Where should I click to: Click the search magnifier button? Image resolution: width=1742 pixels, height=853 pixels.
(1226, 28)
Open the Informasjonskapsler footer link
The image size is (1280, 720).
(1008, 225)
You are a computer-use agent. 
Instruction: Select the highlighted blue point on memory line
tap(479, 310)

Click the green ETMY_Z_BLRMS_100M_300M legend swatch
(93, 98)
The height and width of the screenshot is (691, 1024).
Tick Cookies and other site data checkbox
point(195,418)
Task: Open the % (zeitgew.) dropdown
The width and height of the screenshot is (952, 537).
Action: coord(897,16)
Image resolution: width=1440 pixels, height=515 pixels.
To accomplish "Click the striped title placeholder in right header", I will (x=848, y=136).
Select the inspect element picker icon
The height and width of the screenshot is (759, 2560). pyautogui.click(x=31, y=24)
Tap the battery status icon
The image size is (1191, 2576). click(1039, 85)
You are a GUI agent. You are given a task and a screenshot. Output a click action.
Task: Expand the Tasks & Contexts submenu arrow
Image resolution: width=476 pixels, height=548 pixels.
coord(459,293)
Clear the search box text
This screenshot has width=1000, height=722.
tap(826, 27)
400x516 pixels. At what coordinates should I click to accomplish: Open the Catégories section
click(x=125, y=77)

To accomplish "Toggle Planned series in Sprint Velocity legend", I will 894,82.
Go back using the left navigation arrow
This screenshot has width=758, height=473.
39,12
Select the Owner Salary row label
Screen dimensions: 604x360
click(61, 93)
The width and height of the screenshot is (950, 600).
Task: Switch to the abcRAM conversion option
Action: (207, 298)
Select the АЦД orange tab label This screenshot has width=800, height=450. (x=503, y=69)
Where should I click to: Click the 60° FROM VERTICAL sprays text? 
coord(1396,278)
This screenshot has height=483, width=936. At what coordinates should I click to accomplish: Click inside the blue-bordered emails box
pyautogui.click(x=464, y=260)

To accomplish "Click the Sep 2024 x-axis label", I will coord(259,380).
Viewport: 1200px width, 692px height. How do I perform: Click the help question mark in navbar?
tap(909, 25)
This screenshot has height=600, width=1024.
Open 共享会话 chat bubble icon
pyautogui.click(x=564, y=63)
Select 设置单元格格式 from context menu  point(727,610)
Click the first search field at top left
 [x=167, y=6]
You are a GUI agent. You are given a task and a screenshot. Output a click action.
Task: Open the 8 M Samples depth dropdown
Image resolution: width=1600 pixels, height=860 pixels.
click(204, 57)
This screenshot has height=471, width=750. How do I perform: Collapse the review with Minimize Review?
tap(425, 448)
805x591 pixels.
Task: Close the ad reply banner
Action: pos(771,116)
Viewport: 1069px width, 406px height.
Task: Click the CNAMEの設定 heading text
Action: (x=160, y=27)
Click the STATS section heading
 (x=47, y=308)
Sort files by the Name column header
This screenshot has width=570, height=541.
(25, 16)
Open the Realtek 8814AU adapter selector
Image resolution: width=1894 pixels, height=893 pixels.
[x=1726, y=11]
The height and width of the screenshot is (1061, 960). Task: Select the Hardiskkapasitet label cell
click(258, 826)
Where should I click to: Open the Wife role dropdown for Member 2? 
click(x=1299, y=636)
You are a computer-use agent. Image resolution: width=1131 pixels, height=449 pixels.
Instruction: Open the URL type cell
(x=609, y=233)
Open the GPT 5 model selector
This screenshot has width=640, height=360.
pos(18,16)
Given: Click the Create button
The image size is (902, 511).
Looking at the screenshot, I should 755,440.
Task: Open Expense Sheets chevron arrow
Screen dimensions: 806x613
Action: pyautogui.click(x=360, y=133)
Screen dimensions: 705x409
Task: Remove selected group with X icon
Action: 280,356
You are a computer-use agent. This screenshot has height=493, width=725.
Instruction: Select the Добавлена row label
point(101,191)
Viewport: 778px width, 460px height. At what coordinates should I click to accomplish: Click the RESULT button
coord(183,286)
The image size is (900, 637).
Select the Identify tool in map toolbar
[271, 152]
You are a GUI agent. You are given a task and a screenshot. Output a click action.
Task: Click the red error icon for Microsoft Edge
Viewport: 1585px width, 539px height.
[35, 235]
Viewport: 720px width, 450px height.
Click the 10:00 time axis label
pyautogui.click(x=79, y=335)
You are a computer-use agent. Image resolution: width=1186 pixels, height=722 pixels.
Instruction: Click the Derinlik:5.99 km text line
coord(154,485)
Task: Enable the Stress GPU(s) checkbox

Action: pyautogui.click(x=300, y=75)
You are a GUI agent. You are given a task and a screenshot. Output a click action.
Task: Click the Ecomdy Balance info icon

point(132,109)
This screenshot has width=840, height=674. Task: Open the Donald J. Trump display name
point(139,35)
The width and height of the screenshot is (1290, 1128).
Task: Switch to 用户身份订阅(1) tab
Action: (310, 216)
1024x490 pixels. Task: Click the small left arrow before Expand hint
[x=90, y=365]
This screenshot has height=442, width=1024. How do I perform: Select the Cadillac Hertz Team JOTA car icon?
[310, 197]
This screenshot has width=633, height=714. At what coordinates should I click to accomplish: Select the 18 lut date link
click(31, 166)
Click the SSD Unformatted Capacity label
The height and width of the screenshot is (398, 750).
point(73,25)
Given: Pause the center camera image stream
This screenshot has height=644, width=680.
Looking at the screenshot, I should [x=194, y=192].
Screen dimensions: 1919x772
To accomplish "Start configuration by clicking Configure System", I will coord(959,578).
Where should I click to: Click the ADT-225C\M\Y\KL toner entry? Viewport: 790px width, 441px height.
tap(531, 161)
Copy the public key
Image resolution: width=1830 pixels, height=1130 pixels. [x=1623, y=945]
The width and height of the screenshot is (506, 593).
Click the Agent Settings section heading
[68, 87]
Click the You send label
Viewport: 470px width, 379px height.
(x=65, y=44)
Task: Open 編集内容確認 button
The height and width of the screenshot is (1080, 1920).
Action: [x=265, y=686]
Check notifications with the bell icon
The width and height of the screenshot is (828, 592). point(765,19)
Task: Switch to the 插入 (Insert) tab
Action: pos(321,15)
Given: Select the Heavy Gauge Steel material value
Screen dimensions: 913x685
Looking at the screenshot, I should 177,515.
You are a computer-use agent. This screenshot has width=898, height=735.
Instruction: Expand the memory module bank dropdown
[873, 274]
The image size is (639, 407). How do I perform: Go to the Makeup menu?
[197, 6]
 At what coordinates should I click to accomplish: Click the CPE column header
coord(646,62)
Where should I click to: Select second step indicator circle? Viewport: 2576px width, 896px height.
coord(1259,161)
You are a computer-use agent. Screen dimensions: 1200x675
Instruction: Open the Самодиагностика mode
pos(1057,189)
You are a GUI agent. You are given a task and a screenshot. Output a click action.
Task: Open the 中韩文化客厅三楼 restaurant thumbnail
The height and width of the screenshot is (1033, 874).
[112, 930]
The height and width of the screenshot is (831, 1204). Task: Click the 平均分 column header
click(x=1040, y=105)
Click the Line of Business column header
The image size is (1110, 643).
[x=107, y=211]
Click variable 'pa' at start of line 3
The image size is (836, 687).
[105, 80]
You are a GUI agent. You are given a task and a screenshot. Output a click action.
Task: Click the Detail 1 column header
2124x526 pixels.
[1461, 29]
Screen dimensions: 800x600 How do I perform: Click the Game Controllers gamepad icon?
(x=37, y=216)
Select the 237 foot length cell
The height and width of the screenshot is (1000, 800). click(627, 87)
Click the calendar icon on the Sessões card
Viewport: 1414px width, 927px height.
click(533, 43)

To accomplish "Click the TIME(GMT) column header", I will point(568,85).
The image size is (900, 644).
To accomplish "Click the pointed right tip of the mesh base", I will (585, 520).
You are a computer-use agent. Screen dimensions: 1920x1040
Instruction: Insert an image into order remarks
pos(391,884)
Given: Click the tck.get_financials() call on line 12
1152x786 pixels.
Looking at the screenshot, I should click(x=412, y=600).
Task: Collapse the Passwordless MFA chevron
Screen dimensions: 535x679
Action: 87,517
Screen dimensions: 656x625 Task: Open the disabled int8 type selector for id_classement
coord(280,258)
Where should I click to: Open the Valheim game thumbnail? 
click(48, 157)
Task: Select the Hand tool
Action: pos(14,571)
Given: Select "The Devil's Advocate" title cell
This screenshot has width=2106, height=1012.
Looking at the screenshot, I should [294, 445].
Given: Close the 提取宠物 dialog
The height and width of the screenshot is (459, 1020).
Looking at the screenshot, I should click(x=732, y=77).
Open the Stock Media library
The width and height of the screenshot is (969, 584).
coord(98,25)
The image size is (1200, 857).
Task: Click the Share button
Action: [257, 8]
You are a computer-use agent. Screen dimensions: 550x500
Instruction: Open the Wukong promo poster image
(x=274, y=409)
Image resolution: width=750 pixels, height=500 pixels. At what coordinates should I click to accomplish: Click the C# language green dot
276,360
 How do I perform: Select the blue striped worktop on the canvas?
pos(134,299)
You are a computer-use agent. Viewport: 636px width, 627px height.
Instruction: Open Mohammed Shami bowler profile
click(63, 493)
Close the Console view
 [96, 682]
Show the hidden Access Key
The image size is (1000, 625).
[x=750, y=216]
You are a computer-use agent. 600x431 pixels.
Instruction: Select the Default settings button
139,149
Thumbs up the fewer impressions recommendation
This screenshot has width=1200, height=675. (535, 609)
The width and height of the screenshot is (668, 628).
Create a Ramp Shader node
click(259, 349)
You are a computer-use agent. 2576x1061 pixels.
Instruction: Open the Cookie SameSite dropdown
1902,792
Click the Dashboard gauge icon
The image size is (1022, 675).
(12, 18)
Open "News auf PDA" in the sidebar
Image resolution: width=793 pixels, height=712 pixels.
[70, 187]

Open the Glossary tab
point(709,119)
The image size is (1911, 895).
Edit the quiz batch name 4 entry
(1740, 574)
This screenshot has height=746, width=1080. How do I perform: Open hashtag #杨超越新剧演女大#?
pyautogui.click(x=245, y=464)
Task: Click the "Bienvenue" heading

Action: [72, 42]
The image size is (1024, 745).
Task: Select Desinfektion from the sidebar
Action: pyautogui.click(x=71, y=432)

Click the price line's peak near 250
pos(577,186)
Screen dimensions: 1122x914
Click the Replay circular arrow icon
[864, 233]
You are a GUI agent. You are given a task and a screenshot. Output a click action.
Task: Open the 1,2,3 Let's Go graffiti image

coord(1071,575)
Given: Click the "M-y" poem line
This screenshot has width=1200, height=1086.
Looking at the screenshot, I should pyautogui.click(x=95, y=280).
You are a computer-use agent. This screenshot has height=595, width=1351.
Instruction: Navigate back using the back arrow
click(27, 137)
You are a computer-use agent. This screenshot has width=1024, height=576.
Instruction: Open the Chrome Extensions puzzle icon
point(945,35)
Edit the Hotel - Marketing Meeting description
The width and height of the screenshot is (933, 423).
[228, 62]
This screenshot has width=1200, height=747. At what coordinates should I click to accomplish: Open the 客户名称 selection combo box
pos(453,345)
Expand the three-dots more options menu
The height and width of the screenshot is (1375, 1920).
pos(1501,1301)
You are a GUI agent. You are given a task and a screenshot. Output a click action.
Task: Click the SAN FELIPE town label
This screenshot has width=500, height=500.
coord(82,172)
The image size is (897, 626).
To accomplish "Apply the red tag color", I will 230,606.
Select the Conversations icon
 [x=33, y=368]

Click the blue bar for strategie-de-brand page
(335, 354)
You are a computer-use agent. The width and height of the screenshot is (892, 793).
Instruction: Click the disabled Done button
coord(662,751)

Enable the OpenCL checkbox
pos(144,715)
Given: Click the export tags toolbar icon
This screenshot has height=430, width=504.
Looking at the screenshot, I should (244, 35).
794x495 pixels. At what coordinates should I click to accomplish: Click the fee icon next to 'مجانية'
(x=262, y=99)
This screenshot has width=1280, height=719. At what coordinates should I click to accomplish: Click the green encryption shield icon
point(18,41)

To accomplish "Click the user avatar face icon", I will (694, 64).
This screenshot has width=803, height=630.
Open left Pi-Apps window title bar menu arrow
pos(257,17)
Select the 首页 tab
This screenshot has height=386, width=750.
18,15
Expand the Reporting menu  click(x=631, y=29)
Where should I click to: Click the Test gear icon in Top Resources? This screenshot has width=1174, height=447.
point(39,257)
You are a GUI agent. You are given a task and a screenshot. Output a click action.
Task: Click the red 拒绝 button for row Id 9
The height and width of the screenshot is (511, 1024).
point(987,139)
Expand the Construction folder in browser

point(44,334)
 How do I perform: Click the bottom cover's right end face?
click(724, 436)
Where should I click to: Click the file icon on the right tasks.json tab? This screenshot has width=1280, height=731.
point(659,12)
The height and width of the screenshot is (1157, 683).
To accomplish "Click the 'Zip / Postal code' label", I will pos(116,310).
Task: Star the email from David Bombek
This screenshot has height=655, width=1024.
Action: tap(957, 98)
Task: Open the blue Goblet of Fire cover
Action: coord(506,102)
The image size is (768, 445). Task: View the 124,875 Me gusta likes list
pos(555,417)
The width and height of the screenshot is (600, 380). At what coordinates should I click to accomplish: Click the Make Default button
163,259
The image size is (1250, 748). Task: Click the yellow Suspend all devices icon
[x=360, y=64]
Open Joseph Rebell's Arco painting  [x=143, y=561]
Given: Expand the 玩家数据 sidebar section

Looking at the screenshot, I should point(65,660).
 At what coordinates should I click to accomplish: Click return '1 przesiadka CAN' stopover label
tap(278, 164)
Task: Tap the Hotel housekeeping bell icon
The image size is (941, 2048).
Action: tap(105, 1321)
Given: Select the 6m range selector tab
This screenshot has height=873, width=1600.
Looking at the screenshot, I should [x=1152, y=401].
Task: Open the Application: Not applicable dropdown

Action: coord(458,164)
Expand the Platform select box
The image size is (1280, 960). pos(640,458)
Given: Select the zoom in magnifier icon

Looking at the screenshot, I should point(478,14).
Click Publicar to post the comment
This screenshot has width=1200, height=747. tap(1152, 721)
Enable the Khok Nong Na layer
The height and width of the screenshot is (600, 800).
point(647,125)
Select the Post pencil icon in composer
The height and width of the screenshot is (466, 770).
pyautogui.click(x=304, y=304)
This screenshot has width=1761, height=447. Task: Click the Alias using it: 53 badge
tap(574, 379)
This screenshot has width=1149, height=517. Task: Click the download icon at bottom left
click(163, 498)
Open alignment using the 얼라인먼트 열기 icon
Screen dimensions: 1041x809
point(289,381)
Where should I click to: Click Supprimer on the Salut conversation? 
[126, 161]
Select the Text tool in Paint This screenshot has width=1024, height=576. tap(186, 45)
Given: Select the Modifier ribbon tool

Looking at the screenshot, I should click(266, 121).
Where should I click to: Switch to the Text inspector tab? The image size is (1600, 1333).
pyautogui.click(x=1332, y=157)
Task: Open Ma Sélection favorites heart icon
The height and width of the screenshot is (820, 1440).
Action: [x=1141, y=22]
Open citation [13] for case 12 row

| Your assignment |
From the data above, output exactly the lines between the one containing "Select the 237 foot length cell" and the one containing "Show the hidden Access Key", counting both of them.

| The completed task |
Select the 237 foot length cell
The height and width of the screenshot is (1000, 800). click(627, 87)
Click the calendar icon on the Sessões card
Viewport: 1414px width, 927px height.
click(533, 43)

To accomplish "Click the TIME(GMT) column header", I will point(568,85).
The image size is (900, 644).
To accomplish "Click the pointed right tip of the mesh base", I will (585, 520).
You are a computer-use agent. Screen dimensions: 1920x1040
Instruction: Insert an image into order remarks
pos(391,884)
Given: Click the tck.get_financials() call on line 12
1152x786 pixels.
Looking at the screenshot, I should click(x=412, y=600).
Task: Collapse the Passwordless MFA chevron
Screen dimensions: 535x679
Action: 87,517
Screen dimensions: 656x625 Task: Open the disabled int8 type selector for id_classement
coord(280,258)
Where should I click to: Open the Valheim game thumbnail? 
click(48, 157)
Task: Select the Hand tool
Action: pos(14,571)
Given: Select "The Devil's Advocate" title cell
This screenshot has width=2106, height=1012.
Looking at the screenshot, I should [294, 445].
Given: Close the 提取宠物 dialog
The height and width of the screenshot is (459, 1020).
Looking at the screenshot, I should click(x=732, y=77).
Open the Stock Media library
The width and height of the screenshot is (969, 584).
coord(98,25)
The image size is (1200, 857).
Task: Click the Share button
Action: [257, 8]
You are a computer-use agent. Screen dimensions: 550x500
Instruction: Open the Wukong promo poster image
(x=274, y=409)
Image resolution: width=750 pixels, height=500 pixels. At what coordinates should I click to accomplish: Click the C# language green dot
276,360
 How do I perform: Select the blue striped worktop on the canvas?
pos(134,299)
You are a computer-use agent. Viewport: 636px width, 627px height.
Instruction: Open Mohammed Shami bowler profile
click(63, 493)
Close the Console view
 [96, 682]
Show the hidden Access Key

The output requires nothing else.